Après un (très) court passage à Osheaga en juillet dernier, Dallas Green et sa bande étaient de retour ce soir dans la métropole. Un spectacle fait en toute simplicité.
Lors de l’annonce du spectacle en hiver dernier, les billets se sont vendus comme de petits pains chauds, offrant ainsi aux gars de City and Colour un Métropolis en salle comble. Les fans du groupe n’étaient pas rassasiés, et on peut le comprendre, de la prestation de 6 chansons que le band avait offerte au festival de musique Osheaga.
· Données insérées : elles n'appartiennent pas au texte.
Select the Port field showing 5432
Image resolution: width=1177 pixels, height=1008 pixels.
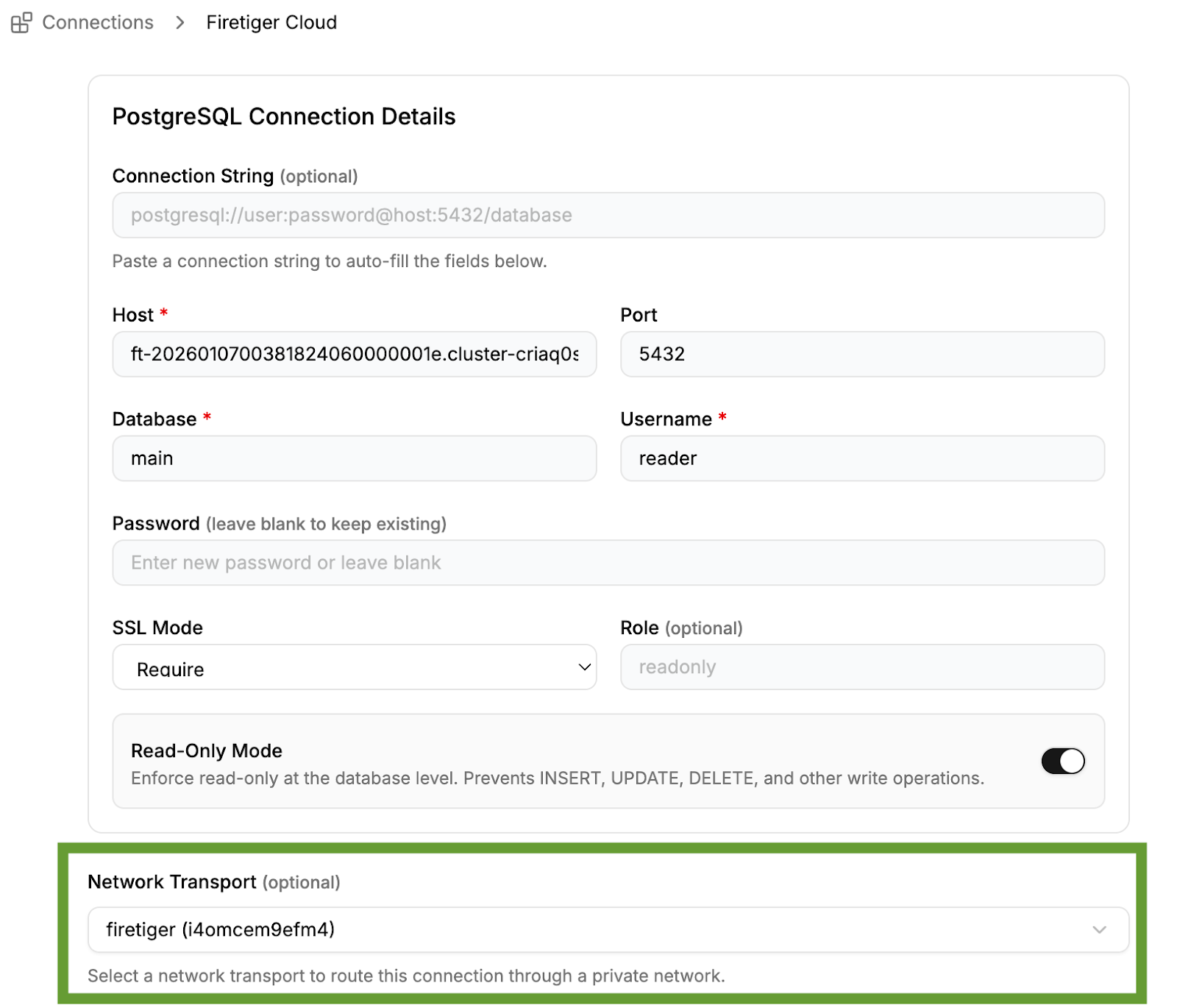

Le spectacle de ce soir a commencé pile à l’heure avec The Low Anthem qui n’a malheureusement pas rempli leur mission de réchauffer la salle; on attendait donc avec impatience que City and Colour s’arment de leurs guitares. On ouvre le bal avec la première pièce de Little Hell, We found each other into the dark. Ce n’est qu’après quelques pièces que le frontman du band s’adresse timidement à la foule. Par chance, ceci ne traduira pas le reste de la prestation où Dallas Green a été très généreux avec son public : ils nous a même prié de ne pas utiliser nos téléphones cellulaires pour filmer le spectacle : “You can have memories instead of videos you know!”
La voix de Green, aussi chanteur et guitariste du groupe Alexisonfire, est sans faille. Puissante et juste assez rauque, elle donne aux chansons une saveur folk bien particulière. On peut dire que, bien que le groupe compte sur d’excellents musiciens, City and Colour, c’est Dallas Green. En effet, la magnifique voix du chanteur est bien traduite en spectacle. Intéressant, bien que nous aurions apprécié que quelques chansons soient réinventées, car on avait trop souvent l’impression d’écouter leurs albums.
C’est en omettant d’inclure à leur setlist quelques “hits” (notamment Save your scissors, O’Sister et Sometimes) que City and Colour nous ont donné une bonne performance, honnête, simple et efficace.